Difícil de aceptar

Macario Schettino

Construir un verdadero Estado de derecho, facilitar la inversión en capital físico y financiero, desarrollar el capital humano, son indispensables para que una economía florezca. Pero son también inaceptables para quienes han abrevado del populismo latinoamericano.

En la lógica de este grupo, no debe haber reglas claras, parejas para todos. Al contrario, deben ser reglas que se apliquen conforme convenga. A los enemigos, justicia; a los amigos, justicia y gracia. No debe existir un sector privado autónomo, capaz de decidir en qué y cuánto invierte, sino uno subordinado, que ponga dinero en donde le sea indicado, a cambio de garantías de obtener ganancias extraordinarias. No debe, en fin, haber capital humano, porque cuando las personas piensan por sí mismas, se olvidan quién las sacó de la miseria, según ha dicho una distinguida participante del grupo que está hoy en el poder.

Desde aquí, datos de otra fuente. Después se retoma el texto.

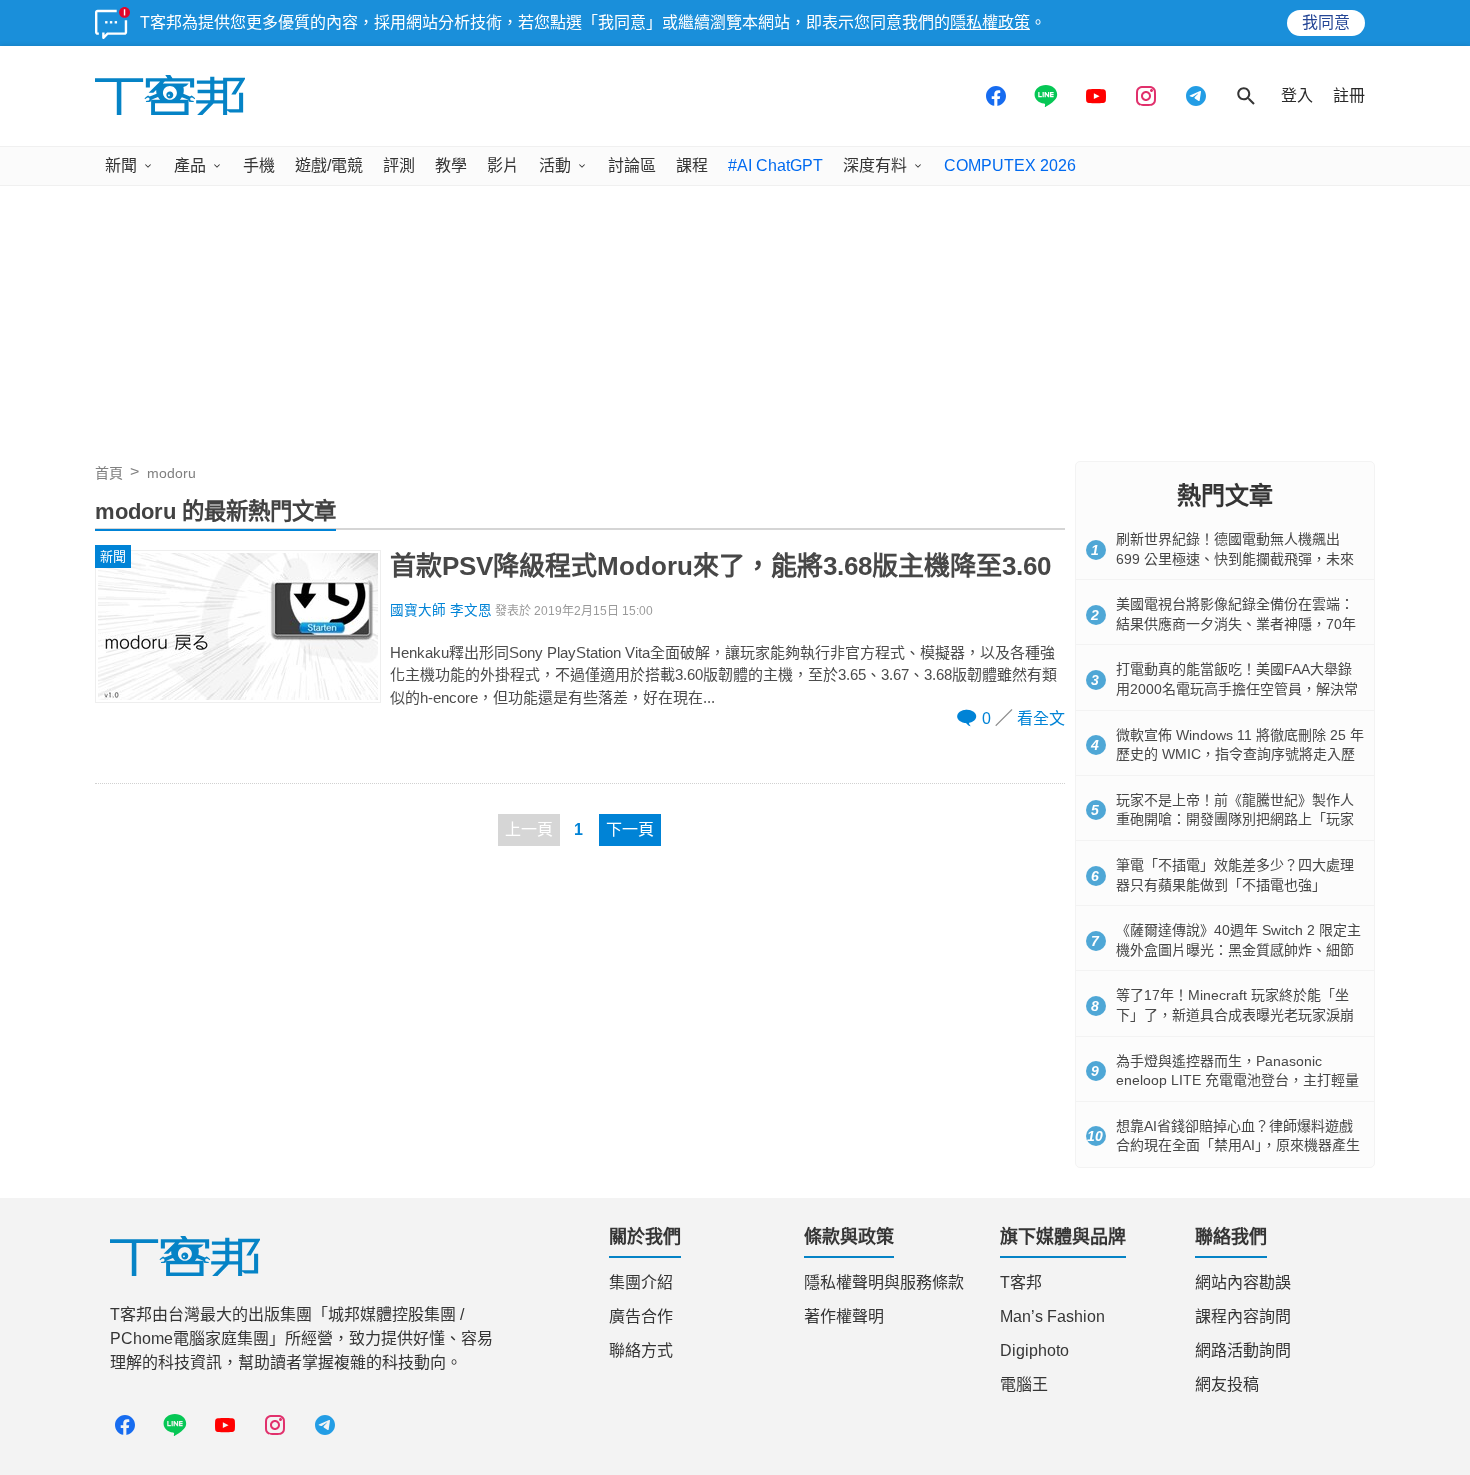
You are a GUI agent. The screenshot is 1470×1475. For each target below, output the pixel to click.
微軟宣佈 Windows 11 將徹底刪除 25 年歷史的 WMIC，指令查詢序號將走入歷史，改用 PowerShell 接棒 (1240, 754)
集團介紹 (641, 1282)
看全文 (1041, 718)
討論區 (632, 165)
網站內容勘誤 (1243, 1282)
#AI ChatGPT (775, 165)
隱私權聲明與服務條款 (884, 1282)
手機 (259, 165)
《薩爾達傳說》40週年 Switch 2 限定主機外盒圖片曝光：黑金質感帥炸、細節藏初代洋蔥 (1238, 949)
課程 (692, 165)
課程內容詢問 (1243, 1316)
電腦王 (1024, 1384)
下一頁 (630, 829)
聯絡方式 (641, 1350)
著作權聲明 (844, 1316)
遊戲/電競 (329, 165)
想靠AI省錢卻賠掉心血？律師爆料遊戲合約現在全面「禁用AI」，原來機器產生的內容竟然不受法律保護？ (1238, 1145)
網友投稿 (1227, 1384)
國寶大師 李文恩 (441, 610)
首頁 (109, 473)
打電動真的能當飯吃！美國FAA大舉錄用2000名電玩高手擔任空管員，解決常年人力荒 (1237, 688)
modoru (171, 473)
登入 (1297, 95)
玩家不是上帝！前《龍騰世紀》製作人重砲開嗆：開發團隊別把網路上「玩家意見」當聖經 (1235, 819)
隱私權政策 (990, 22)
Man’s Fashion (1052, 1316)
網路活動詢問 (1243, 1350)
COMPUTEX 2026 (1010, 165)
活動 (555, 165)
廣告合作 (641, 1316)
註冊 (1349, 95)
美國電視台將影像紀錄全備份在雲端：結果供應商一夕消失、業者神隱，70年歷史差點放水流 (1236, 623)
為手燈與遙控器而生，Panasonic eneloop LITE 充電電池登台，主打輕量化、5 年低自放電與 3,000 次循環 (1237, 1080)
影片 (503, 165)
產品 (190, 165)
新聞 (121, 165)
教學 (451, 165)
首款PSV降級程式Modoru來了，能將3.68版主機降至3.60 (720, 566)
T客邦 (1021, 1282)
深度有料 (875, 165)
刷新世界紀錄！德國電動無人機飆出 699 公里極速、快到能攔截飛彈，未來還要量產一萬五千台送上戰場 (1235, 558)
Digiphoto (1034, 1350)
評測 (399, 165)
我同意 (1326, 22)
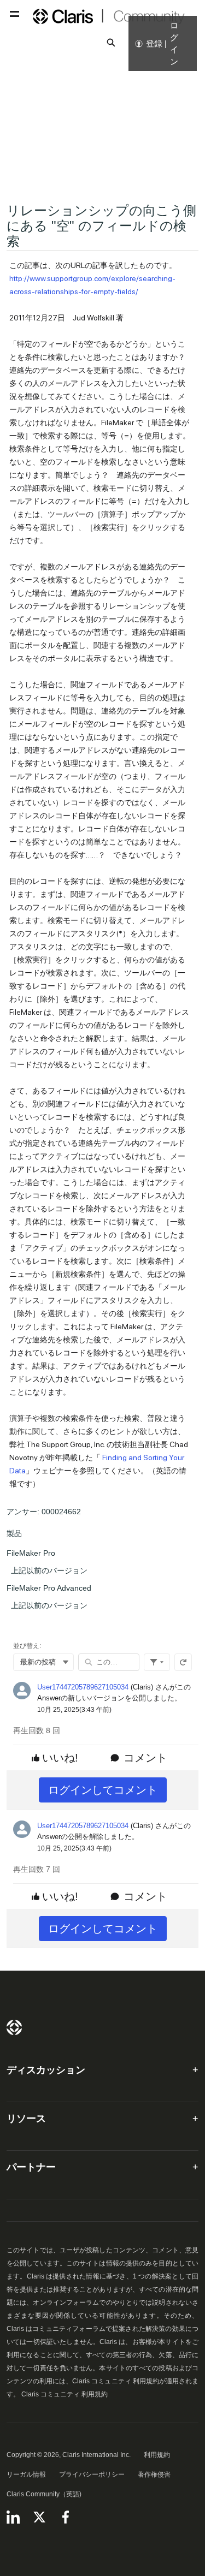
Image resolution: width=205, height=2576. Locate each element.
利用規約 (157, 2455)
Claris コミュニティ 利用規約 (64, 2394)
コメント (145, 1758)
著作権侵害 (154, 2474)
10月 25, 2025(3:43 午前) (74, 1710)
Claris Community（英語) (44, 2494)
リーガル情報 (26, 2474)
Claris (14, 2027)
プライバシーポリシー (92, 2474)
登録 (154, 43)
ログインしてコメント (102, 1790)
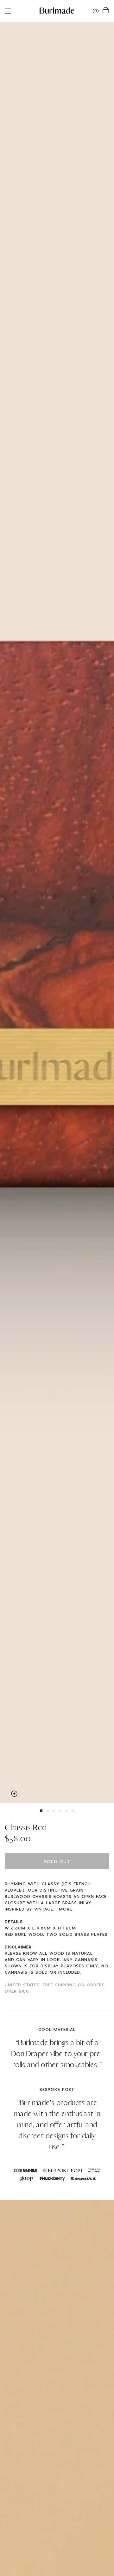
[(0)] (106, 10)
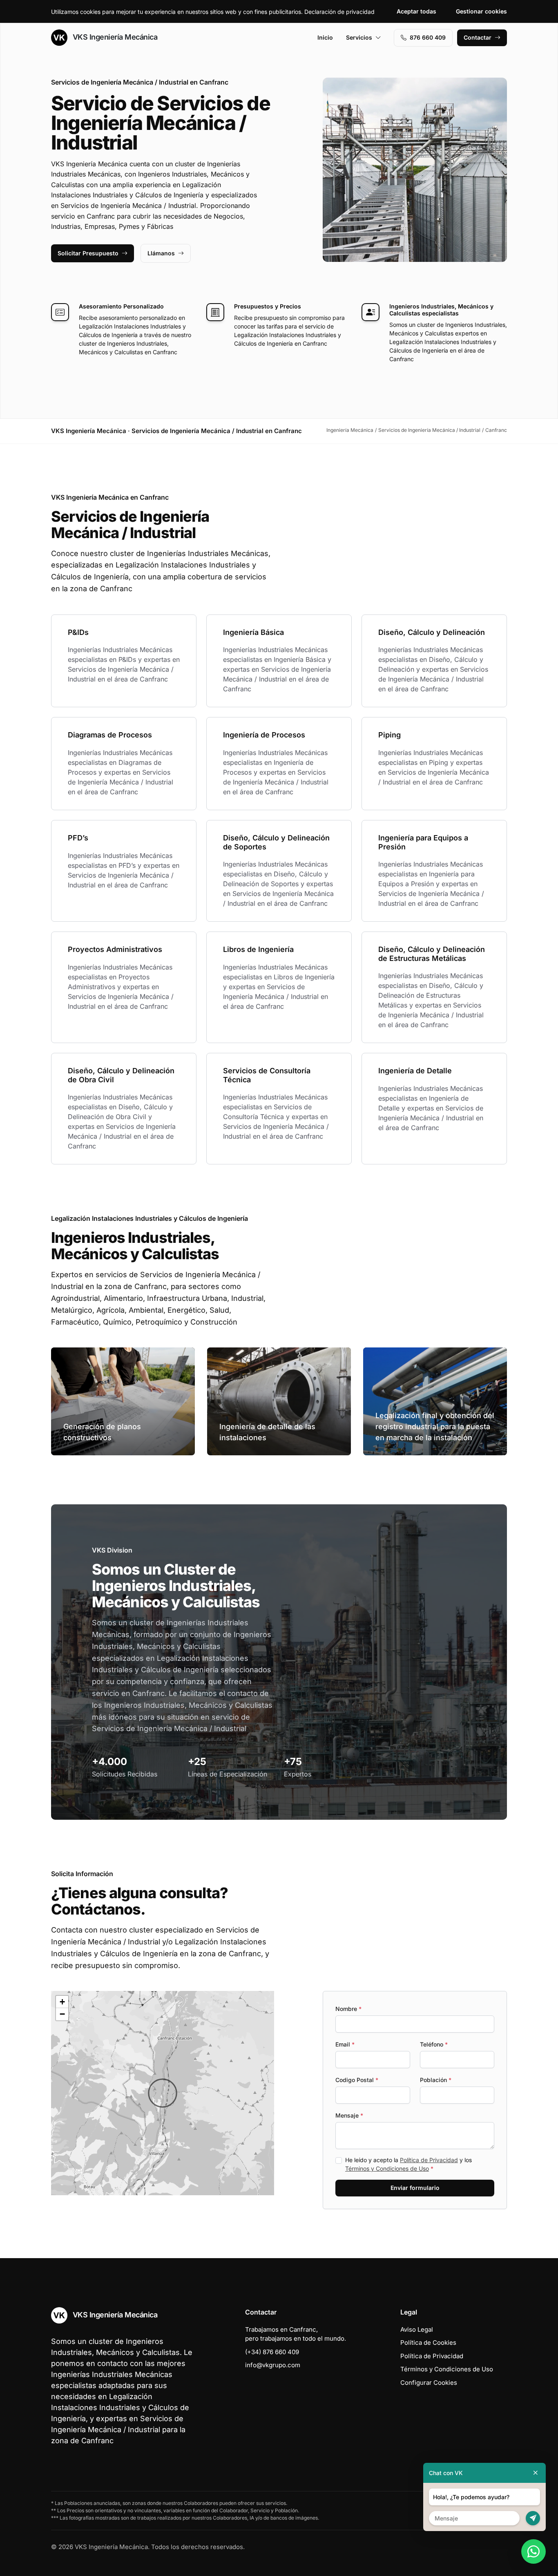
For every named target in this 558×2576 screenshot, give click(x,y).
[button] (162, 2093)
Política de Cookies (428, 2342)
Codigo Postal (356, 2079)
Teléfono (434, 2044)
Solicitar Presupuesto (88, 253)
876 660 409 (428, 37)
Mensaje (349, 2115)
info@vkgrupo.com (272, 2365)
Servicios (359, 37)
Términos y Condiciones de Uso (387, 2168)
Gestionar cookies (481, 11)
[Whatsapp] (533, 2551)
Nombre (348, 2008)
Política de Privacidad (429, 2159)
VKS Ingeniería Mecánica (114, 37)
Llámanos (161, 253)
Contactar (477, 37)
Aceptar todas (416, 11)
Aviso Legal (416, 2329)
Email (345, 2044)
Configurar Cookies (428, 2382)
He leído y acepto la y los (408, 2164)
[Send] (533, 2518)
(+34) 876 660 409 (272, 2352)
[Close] (535, 2473)
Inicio (325, 37)
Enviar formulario (415, 2187)
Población (435, 2079)
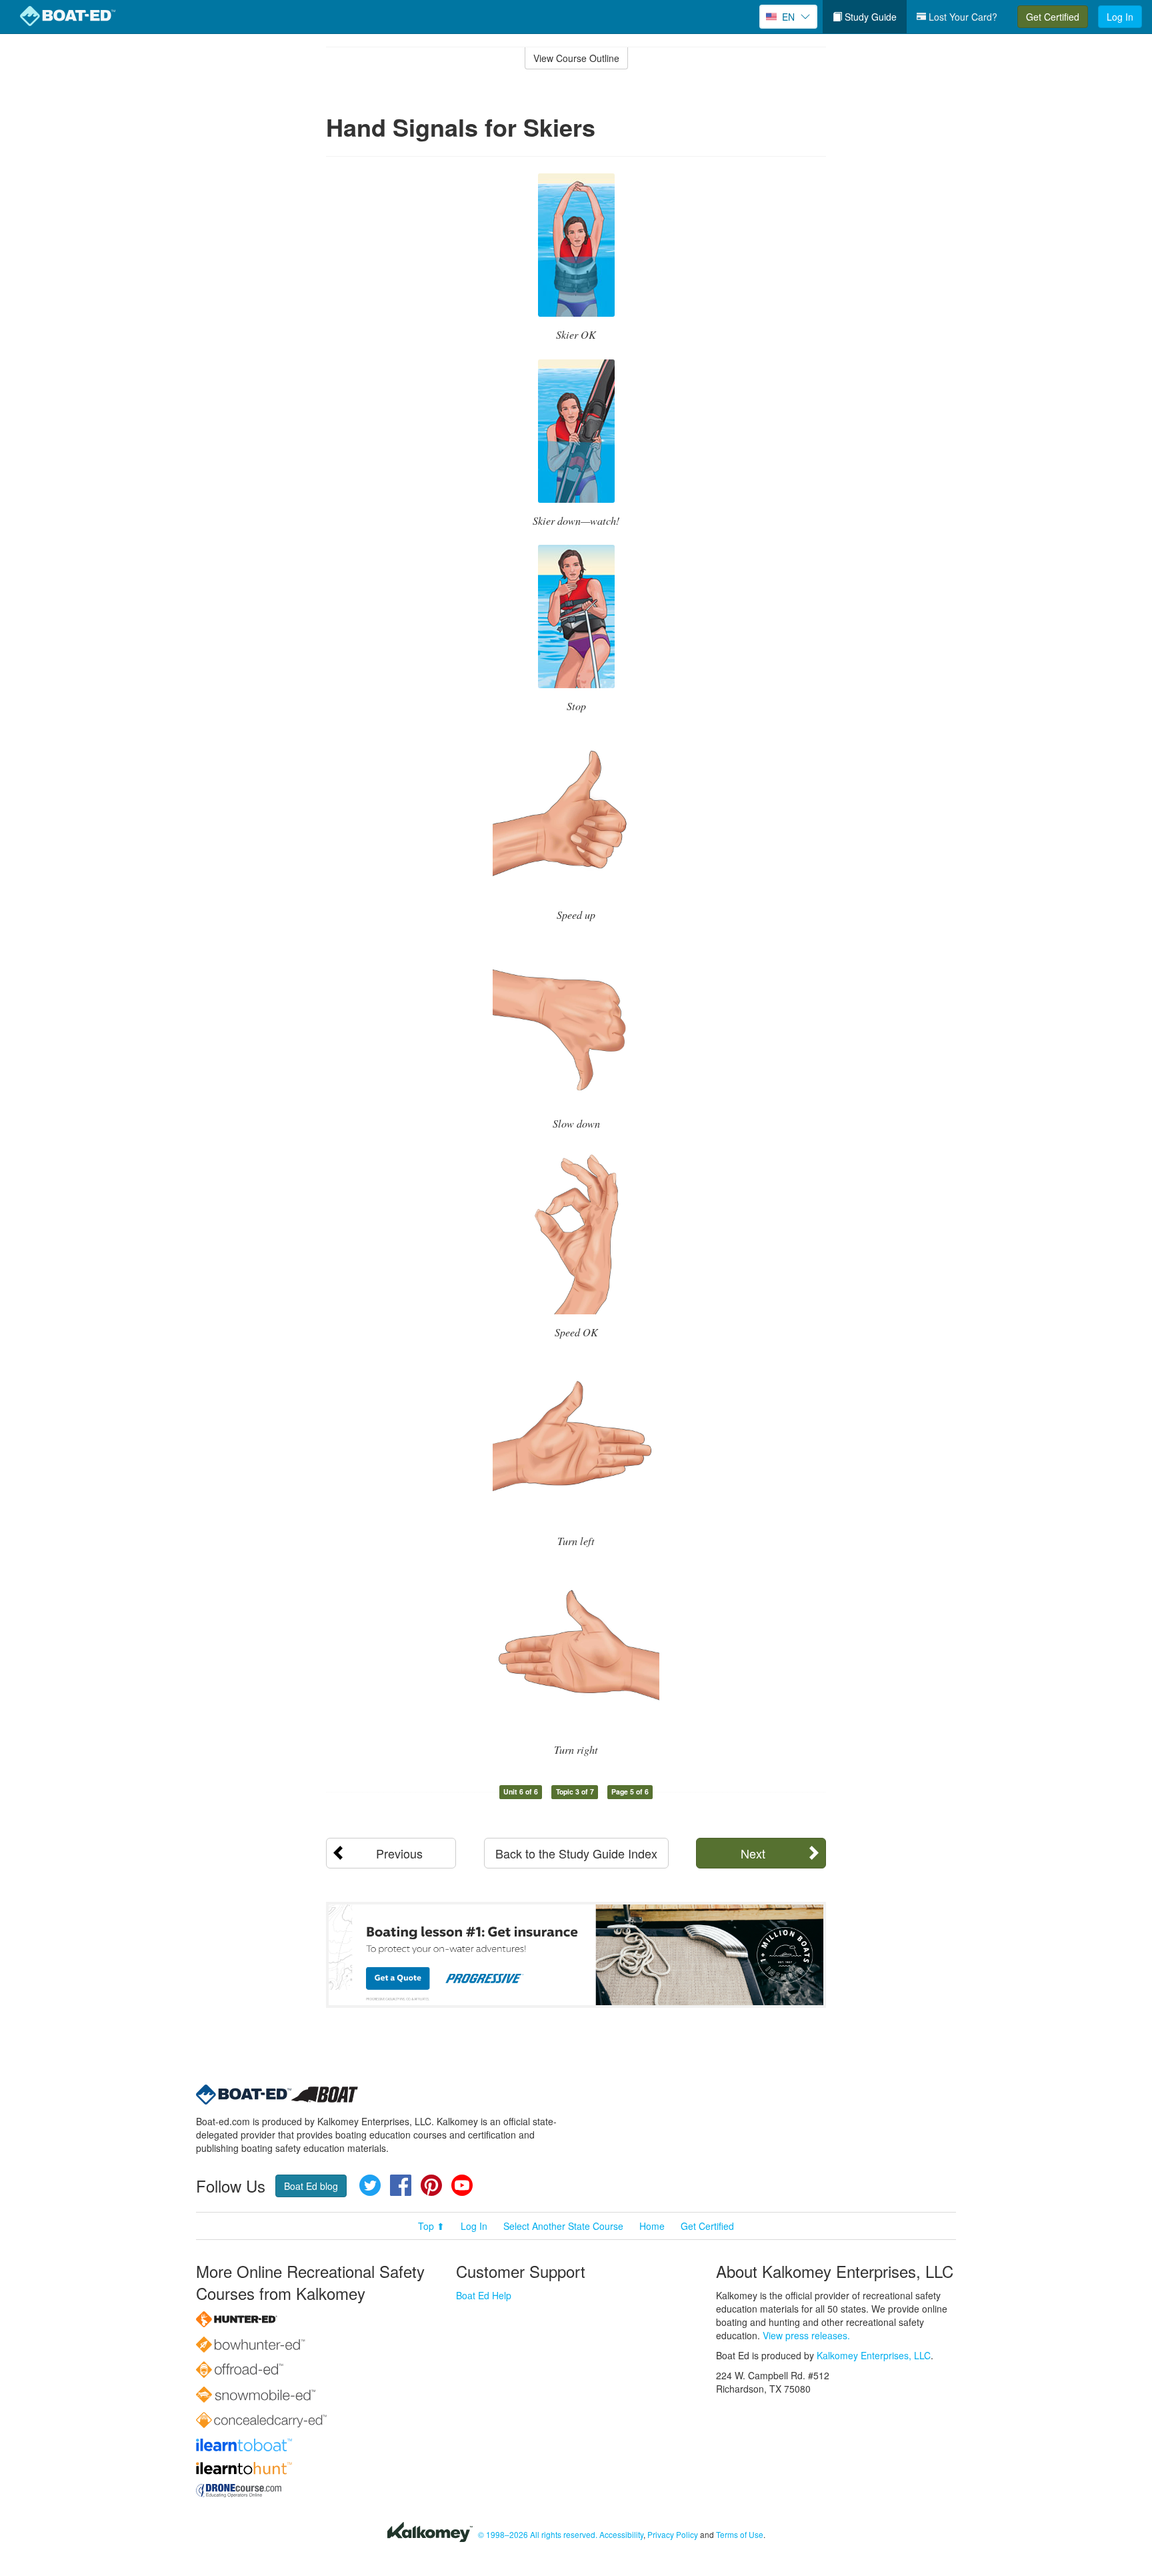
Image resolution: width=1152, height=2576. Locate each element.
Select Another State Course (563, 2226)
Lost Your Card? (961, 16)
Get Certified (1052, 16)
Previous (399, 1853)
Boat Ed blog (311, 2186)
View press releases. (806, 2335)
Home (652, 2226)
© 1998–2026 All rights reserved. (537, 2534)
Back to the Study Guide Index (576, 1853)
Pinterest (431, 2185)
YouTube (462, 2185)
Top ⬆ (431, 2226)
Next (753, 1853)
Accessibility (621, 2534)
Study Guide (869, 16)
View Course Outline (576, 58)
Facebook (400, 2185)
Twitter (370, 2185)
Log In (1120, 16)
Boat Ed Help (483, 2295)
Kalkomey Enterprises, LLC (874, 2355)
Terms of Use (739, 2534)
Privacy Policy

Nada tiene de extraordinario. Así funcionaron las sociedades humanas por miles de años. Un grupo se establecía por encima de los demás, con reglas diferentes, y se arrogaba tanto el manejo del capital como el del conocimiento, así éste fuese de índole religiosa. Por eso, en esos milenios, no hubo crecimiento económico alguno. Y al no existir crecimiento, la riqueza de unos era la pobreza de otros. Y eso tienen muchos en su mente al día de hoy: creen que para que unos sean ricos es necesario que otros sean pobres, y creen que está bien que haya un grupo privilegiado, dueño del poder político (reglas diferentes), del económico (el capital) y del social (conocimiento). Eso, sin embargo, dejó de existir hace varios siglos. En diferentes fechas para diferentes lugares.

Aunque en Occidente siguen quejándose del capitalismo (sin tener claro a qué se refieren), ha sido en los últimos siglos, justamente en esa región del mundo, en donde aprendimos que la riqueza construida sobre el avance tecnológico hace más ricos a todos, al mismo tiempo, pero no en la misma magnitud (y por eso el Estado de bienestar). Es ahí en donde aprendimos que la mejor forma de gobernarnos es con las mismas reglas para todos, y no con distintos conjuntos aplicables a diferentes personas. Y es en este Occidente, en estos últimos siglos, en donde entendimos que el conocimiento es la fuente del avance tecnológico, del bienestar, e incluso del mejoramiento del ambiente. Baste ver el avance de los bosques en Europa y Estados Unidos en las últimas décadas, y compararlo con lo ocurrido en América Latina y Asia en el mismo periodo.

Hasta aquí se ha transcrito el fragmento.